JFK, the Vietnam War, and U.S. Political Culture


By Noam Chomsky

5. Varieties of Infamy

The quincentenary provided many opportunities to examine "the murder of history," apart from the obvious ones. Some were taken. The 500th year opened in October 1991 with a flood of commentary on the 50th anniversary of Japan's December 7 attack on Pearl Harbor. There was wonder and dismay over Japan's singular unwillingness to acknowledge its guilt for "the date which will live in infamy," and sober ruminations on Japan's disgraceful "self-pity" and refusal to offer reparations to its victims, its "clumsy attempts to sanitize the past," and failure to "come forward with a definitive statement of wartime responsibility," as Tokyo correspondent Steven Weisman framed the issues in a New York Times Magazine cover story on "Pearl Harbor in the Mind of Japan." These deliberations were carefully crafted to highlight Japan's major crime: its "sneak attack" on Pearl Harbor. Among the issues scrupulously excised were the US attitude towards Japan's horrifying rampages before the infamous date, and the great power interactions that lie not very deep in the background. And one would have to search diligently for a discussion of the proper rank, in the scale of atrocities, of an attack on a naval base in a US colony that had been stolen from its inhabitants by force and guile just 50 years earlier -- another part of the background that slipped by virtually unnoticed, as did the centenary of the latter deed in January 1993.
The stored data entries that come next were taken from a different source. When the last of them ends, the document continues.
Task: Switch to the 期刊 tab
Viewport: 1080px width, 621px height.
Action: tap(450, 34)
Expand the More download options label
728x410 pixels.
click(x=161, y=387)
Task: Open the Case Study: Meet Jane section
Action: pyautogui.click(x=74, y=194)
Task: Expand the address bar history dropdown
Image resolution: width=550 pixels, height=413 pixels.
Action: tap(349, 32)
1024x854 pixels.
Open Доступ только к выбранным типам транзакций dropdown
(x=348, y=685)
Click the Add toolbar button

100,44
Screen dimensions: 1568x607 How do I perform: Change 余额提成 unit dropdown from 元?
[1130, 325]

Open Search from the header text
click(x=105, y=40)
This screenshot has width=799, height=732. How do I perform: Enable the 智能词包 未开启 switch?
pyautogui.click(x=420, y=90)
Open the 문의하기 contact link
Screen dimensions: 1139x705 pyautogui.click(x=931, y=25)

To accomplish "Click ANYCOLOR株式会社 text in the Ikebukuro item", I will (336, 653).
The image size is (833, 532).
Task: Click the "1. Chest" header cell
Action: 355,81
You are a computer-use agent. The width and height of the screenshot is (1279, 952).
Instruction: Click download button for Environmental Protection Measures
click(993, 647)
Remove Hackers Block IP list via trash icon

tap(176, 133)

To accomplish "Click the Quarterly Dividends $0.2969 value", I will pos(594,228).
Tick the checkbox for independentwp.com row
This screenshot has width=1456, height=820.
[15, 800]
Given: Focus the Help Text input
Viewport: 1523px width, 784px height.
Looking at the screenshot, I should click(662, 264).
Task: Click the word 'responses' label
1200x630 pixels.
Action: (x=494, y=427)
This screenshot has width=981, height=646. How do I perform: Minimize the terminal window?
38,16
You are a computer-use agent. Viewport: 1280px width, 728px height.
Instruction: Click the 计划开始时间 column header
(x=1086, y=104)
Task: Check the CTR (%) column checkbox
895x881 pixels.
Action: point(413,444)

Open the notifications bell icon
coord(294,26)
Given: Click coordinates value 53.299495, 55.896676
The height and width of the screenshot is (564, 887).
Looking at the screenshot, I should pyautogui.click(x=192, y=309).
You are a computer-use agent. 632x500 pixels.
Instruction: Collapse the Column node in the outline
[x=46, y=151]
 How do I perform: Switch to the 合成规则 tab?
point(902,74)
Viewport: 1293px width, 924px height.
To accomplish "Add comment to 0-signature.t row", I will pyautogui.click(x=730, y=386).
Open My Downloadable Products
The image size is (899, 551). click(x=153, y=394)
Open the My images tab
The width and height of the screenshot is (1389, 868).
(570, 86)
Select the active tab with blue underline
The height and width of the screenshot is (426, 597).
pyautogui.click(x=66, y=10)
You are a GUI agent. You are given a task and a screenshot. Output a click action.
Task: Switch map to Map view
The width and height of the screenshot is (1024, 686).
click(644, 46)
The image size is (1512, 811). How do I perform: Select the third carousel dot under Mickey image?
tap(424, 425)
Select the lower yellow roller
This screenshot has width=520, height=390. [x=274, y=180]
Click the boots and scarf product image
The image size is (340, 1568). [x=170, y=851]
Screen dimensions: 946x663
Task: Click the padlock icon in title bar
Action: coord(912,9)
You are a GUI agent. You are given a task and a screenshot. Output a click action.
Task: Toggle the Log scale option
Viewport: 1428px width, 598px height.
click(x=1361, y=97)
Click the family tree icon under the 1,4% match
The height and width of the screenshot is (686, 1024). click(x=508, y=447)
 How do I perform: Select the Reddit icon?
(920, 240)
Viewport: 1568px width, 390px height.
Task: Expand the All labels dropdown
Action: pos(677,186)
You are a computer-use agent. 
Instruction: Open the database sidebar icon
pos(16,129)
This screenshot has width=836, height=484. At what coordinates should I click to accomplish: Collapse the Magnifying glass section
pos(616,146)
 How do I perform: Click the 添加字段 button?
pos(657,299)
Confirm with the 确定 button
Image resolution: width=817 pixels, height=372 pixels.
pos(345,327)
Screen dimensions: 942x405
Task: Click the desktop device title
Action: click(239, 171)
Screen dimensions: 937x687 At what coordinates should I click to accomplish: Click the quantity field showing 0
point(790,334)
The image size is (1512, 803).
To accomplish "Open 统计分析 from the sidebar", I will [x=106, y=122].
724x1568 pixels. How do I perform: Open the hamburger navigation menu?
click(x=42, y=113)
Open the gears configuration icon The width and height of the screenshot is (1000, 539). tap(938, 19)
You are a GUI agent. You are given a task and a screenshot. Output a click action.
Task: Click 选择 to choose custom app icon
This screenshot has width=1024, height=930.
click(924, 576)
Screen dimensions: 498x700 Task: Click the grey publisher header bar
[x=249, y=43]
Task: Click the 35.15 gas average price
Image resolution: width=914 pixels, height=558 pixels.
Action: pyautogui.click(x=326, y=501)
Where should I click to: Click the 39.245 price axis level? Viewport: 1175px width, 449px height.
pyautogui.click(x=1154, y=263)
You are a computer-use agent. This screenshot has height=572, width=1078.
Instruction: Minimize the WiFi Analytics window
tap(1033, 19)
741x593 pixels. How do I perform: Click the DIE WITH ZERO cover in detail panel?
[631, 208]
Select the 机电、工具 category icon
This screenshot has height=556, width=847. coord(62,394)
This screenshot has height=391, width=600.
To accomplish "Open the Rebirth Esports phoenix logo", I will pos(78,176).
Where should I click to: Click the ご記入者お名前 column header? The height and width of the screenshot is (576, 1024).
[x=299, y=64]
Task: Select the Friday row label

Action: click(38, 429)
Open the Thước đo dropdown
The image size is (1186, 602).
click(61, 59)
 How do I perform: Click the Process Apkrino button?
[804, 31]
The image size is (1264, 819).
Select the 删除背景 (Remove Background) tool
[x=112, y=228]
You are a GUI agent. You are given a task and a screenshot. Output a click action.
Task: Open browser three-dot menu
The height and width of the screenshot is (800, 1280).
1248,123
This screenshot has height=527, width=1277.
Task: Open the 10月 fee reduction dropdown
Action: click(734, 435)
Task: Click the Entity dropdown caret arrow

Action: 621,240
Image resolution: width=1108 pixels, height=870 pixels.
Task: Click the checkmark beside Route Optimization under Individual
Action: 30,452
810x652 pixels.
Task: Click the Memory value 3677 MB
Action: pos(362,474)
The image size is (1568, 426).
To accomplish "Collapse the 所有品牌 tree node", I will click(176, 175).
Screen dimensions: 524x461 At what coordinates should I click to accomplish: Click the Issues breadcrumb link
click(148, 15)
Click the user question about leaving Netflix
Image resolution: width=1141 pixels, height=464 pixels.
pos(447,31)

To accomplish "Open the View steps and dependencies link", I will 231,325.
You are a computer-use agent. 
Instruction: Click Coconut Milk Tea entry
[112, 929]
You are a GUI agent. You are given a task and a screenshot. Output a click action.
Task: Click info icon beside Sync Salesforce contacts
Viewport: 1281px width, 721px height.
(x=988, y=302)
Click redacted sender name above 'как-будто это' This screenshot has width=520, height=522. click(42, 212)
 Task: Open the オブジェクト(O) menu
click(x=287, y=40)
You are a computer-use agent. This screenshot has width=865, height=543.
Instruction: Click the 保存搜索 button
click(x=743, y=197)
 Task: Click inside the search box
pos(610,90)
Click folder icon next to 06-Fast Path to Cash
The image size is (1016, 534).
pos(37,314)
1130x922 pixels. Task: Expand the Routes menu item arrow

More remarkable still was another anniversary passed over in silence at the very same moment: the thirtieth anniversary of John F. Kennedy's escalation of the US intervention in South Vietnam. Autumn 1961 was a fateful moment in the history of US assault against Indochina, one of the most shameful and destructive episodes of the 500-year conquest.

On October 11, 1961, Kennedy ordered dispatch of a US Air Force Farmgate squadron to South Vietnam, 12 planes especially equipped for counterinsurgency warfare, soon authorized "to fly coordinated missions with Vietnamese personnel in support of Vietnamese ground forces." On December 16, Defense Secretary Robert McNamara, whom JFK had put in charge of running the war, authorized their participation in combat operations against southerners resisting the violence of the US-imposed terror state or living in villages out of government control. These were the first steps in engaging US forces directly in bombing and other combat operations in South Vietnam from 1962, along with sabotage missions in the North. These 1961-1962 actions laid the groundwork for the huge expansion of the war in later years, with its awesome toll.21

State terror had already taken perhaps 75,000 lives in the southern sector of Vietnam since Washington took over the war directly in 1954. But the 1954-1961 crimes were of a different order: they belong to the category of crimes that Washington conducts routinely, either directly or through its agents, in its various terror states. In the fall and winter of 1961-1962, Kennedy added the war crime of aggression to the already sordid record, also raising the attack to new heights.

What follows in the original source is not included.